Viego the Ruined King
Viego, the Ruined King, sitting upon his throne

This event was, by most regards, a failure. The new take on its characters, the way in which it brought villains and heroes together for a ragtag team to take down the forces of evil, was quickly forgotten and retconned outside of their skins. Nothing really changed. There’s a chance that, even if you’re reading this as an avid League of Legends player, you forgot this event existed.

If you’re interested in the ways that the Ruination itself fell short, LoL lorekeepers Necrit and TBSkyen made a 40 minute video on it, but it truly feels like the last time Riot tried to do anything new with the universe. That doesn’t mean it isn’t worth trying something new again, though.

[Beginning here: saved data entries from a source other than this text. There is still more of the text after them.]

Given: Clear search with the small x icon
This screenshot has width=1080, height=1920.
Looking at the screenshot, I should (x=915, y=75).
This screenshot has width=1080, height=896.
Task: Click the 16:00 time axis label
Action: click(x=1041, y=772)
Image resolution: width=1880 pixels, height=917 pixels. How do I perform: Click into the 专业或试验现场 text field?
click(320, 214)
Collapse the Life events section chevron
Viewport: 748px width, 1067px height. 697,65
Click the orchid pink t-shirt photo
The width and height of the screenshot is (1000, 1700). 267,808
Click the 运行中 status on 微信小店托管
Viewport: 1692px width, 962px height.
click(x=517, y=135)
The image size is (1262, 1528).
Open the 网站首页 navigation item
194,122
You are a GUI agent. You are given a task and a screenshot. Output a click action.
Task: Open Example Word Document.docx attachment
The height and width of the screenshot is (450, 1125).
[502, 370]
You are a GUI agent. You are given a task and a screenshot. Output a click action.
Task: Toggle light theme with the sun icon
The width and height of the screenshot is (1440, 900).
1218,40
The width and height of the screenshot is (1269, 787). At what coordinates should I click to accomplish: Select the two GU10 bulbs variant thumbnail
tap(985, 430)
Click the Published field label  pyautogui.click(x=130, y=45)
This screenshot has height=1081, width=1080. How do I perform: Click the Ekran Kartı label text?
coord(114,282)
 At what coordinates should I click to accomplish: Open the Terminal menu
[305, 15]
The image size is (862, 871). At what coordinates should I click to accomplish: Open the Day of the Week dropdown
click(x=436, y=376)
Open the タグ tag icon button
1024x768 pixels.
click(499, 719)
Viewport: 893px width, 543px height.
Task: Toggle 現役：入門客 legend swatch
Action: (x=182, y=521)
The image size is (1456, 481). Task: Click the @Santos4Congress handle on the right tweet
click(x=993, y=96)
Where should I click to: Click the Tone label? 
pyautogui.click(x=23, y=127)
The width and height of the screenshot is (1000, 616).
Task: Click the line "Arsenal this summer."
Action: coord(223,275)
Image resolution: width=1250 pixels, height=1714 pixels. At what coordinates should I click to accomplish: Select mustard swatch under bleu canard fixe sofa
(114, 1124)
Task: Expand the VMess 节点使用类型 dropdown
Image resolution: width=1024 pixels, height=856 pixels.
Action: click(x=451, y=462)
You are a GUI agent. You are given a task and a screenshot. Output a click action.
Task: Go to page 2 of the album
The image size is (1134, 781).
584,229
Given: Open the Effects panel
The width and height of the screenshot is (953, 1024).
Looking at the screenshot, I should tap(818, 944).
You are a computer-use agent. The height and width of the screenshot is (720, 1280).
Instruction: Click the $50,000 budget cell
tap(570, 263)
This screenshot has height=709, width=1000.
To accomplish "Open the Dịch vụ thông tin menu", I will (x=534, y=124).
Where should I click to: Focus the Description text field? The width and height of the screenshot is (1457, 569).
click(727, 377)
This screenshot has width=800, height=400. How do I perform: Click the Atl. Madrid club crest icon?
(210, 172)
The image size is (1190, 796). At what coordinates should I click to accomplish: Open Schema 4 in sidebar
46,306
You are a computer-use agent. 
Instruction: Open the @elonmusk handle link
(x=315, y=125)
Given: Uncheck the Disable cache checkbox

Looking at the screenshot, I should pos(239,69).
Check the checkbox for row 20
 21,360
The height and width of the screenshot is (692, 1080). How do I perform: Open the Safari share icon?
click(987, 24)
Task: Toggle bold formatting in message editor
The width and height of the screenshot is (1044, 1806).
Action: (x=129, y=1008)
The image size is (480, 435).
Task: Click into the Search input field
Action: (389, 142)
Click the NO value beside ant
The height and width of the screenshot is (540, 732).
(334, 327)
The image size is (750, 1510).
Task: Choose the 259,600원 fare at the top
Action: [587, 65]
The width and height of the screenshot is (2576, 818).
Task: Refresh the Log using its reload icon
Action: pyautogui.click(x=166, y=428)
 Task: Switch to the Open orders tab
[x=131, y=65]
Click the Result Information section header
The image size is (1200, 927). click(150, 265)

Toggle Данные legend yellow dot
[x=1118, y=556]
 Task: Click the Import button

Riot’s focus has been on taking what started with League of Legends and building it out, creating spinoff games, and using the seeds planted almost a decade ago with old LoL characters to create something new and incredible. But that process has excised the spirit that brought these great stories to life in the first place and resulted in Riot Forge, their publishing house for smaller spinoff games, being shuttered entirely.

League of Legends has clearly lost confidence in its own IP, which is a shame because that’s the one thing that makes Arcane so great. The showrunners’ clear confidence in the substance the League of Legends universe provides is the basis in which all of the series’ success is built on, and you won’t find a hint of that in the game it came from.

Even as series spinoffs embrace the unique aspects of what Runeterra has to offer, the world rots in League of Legends itself as they focus on chasing trends and selling skins.

I hope we see that same spirit, that same confidence return to the game itself. I hope we finally get to see a war between threats from the Void and the gods of the Freljord come to a head. I hope we get to see ancient Shurima in all its glory. I hope we get to see the story of League of Legends reach its true potential, to sow the seeds of the next Arcane and inspire stories that will be told for decades.

I hope Riot has the same vision and takes matters into their own hands rather than letting a series like Arcane haunt League of Legends as a vision of what it could have become.